The roughly $320 million contract, launched in 2008, called for two vessels to be built in Ukraine and two more to be assembled in China, with the first delivered in 2013 and the contract reportedly completed in 2021.
Naval News assessed that China could plausibly field 10 to 12 of the craft and still retain the capacity to build more, though Defense Express noted the publication did not disclose the sources behind that estimate.

The piece also reported that China’s locally built version includes a radar station, an improved mast for communications equipment, and additional rescue gear.
The Zubr, originally developed as a heavy amphibious assault hovercraft, is designed to move troops, armored vehicles, and equipment directly onto poorly prepared coastlines at high speed.
The platform’s ability to operate over water, sand, marshland, ice, and undeveloped shorelines made it one of the most notable heavy hovercraft programs tied to Ukraine’s defense industry before Russia occupied Crimea in 2014.

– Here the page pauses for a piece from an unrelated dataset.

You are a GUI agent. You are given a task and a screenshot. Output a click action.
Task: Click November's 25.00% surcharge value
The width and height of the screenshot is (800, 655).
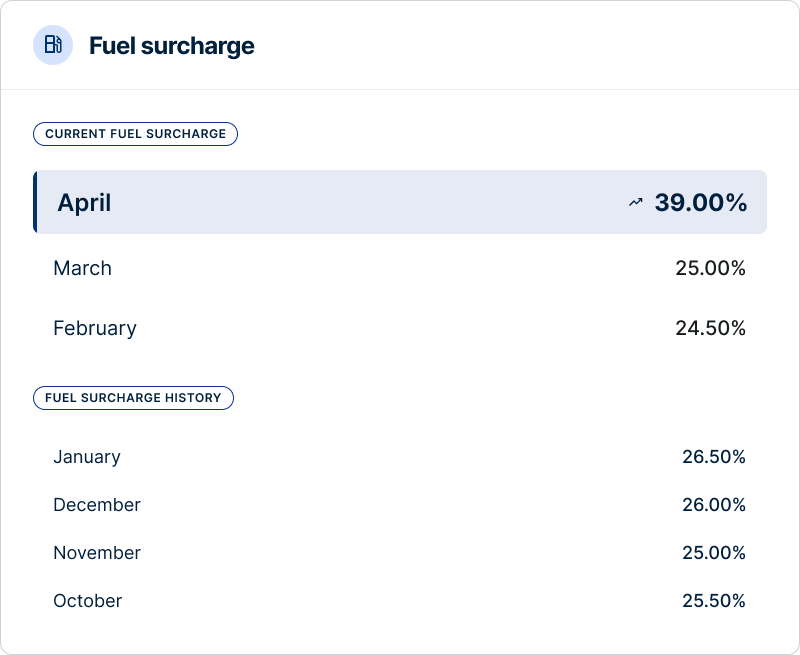(713, 553)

That seizure cut Ukraine off from the More shipyard in Feodosia, the industrial base most closely linked to the Project 958 program, sharply reducing Kyiv’s ability to continue the line.
As a result, the Ukrainian Zubr’s legacy now rests less in active naval service than in its export value, technology transfer, and the role it played in helping China establish its own production capacity.
The development also reflects a wider Chinese push to shape the maritime environment for potential conflict.
China has expanded ocean-floor mapping and monitoring across the Pacific, Indian, and Arctic Oceans, in a campaign Reuters reported could support future submarine warfare involving the US and its allies. The effort has involved dozens of research vessels and hundreds of sensors gathering data officially described as scientific but seen by experts as militarily valuable.
Earlier missions highlighted the scope of the activity, including repeated operations by the research vessel Dong Fang Hong 3 near Taiwan, Guam, and the Indian Ocean between 2024 and 2025.